「健全志向宣言」

 最近、「萌え」という言葉の定義で論争が起こる事が多いように感じる。大雑把に分類するなら、「萌えとは仔猫を可愛がるような、純粋な愛着の気持ち」派と、「萌えとは性的欲望の一形態」派の二つの派閥に分かれているようだ。最近、有名な漫画家である赤松健が「萌え=男性の母性愛」説を提唱し始めているらしいが、これはどちらかというと前者に分類されるだろうか。

 私はというと、「愛」という言葉が「博愛」「家族愛」「友愛」「男女の愛」など幅広い意味を表すのと同じく、「萌え」も先の両方の意味も含め幅広い意味を持つ、という解釈である。この論題は話すと長くなるので、いずれ「週末アキバ系」セクションにまとめる予定であるが、しかしこのように派閥が分かれているということは、興味深いことである。これは、男の行動の動機を何でもかんでも性的なものに結びつけようとする傾向と、その傾向への反撥、その二者の争いとも言えよう。

 私自身がこれまで知り合ってきた漫画マニアやアニメマニアは、私が人を選んできたという理由も一つあるかもしれないが、健全志向のマニア、つまりウェブサイトにエッチな絵を一切描かない、同人誌も健全な作品として作る、そんな人の方が多かった。
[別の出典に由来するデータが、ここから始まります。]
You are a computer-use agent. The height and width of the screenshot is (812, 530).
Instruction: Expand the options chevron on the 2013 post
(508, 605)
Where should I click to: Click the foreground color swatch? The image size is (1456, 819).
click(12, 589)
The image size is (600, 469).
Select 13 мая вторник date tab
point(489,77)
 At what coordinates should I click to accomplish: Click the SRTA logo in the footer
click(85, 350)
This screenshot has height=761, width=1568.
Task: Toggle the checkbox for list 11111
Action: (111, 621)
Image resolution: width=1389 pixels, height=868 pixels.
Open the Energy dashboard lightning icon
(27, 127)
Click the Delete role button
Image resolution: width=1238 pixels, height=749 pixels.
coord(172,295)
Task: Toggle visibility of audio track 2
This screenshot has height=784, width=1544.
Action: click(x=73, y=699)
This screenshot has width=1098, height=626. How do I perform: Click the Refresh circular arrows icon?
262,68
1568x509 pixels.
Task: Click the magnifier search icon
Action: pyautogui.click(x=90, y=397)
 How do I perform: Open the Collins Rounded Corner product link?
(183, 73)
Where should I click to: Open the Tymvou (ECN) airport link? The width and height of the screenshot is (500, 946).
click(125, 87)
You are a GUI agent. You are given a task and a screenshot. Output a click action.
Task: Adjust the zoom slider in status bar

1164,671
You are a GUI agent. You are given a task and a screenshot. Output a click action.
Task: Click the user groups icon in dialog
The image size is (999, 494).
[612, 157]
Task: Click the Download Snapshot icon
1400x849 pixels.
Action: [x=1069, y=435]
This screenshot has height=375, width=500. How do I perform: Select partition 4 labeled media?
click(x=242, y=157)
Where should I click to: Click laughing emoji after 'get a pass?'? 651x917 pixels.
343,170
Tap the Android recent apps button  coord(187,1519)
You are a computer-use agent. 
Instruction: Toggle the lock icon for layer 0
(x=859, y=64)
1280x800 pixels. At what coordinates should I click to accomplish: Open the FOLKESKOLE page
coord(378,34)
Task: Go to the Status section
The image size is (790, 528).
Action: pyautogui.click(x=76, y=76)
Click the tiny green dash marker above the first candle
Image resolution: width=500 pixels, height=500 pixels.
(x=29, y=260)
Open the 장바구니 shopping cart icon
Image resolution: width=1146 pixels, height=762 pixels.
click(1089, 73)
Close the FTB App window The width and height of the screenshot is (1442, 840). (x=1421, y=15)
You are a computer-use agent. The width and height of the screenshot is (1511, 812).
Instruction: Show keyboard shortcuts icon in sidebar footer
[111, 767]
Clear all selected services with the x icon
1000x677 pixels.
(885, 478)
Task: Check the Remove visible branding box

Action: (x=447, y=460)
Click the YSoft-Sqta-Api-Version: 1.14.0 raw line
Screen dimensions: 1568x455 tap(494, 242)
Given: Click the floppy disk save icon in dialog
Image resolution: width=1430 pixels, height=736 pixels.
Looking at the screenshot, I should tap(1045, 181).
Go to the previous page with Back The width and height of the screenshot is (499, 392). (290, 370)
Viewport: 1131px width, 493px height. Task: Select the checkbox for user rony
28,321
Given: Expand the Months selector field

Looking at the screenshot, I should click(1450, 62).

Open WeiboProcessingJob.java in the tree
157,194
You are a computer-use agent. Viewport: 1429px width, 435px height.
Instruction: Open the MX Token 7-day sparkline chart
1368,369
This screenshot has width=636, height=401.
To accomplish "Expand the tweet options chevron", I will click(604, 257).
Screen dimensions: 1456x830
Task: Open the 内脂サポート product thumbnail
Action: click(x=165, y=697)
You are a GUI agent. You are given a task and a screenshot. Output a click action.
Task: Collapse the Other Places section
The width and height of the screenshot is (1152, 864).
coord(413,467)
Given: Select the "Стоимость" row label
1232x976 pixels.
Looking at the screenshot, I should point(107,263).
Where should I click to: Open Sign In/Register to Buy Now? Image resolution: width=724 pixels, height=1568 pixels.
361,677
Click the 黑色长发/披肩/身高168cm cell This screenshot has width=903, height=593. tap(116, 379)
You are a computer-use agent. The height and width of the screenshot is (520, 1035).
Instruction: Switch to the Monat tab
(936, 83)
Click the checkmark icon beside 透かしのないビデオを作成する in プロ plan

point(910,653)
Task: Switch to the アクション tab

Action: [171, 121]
中には自分のお気に入りの作品をエッチな絵で描いて“汚す”事を声高に非難する人もいて、時々論争になることがあるほどだった。まあそれは極端な例として、こういう「健全志向」という立場の人も実は結構大勢居るという事実を知っていたし、自分もそういうマニアになることを理想として追い求めてきたように思う。

 過去に何度か書いているが、1996年頃から、こういう健全志向の少女漫画やイラストの絵描きさんたちが集まって、「白色りぼんの会」を結成していた。この運動を通じて、健全志向の作家の存在がだいぶ知られるようになった功績は大きい。しかし残念なことに、この会は2002年半ば頃に自然消滅してしまい、今は存在しない。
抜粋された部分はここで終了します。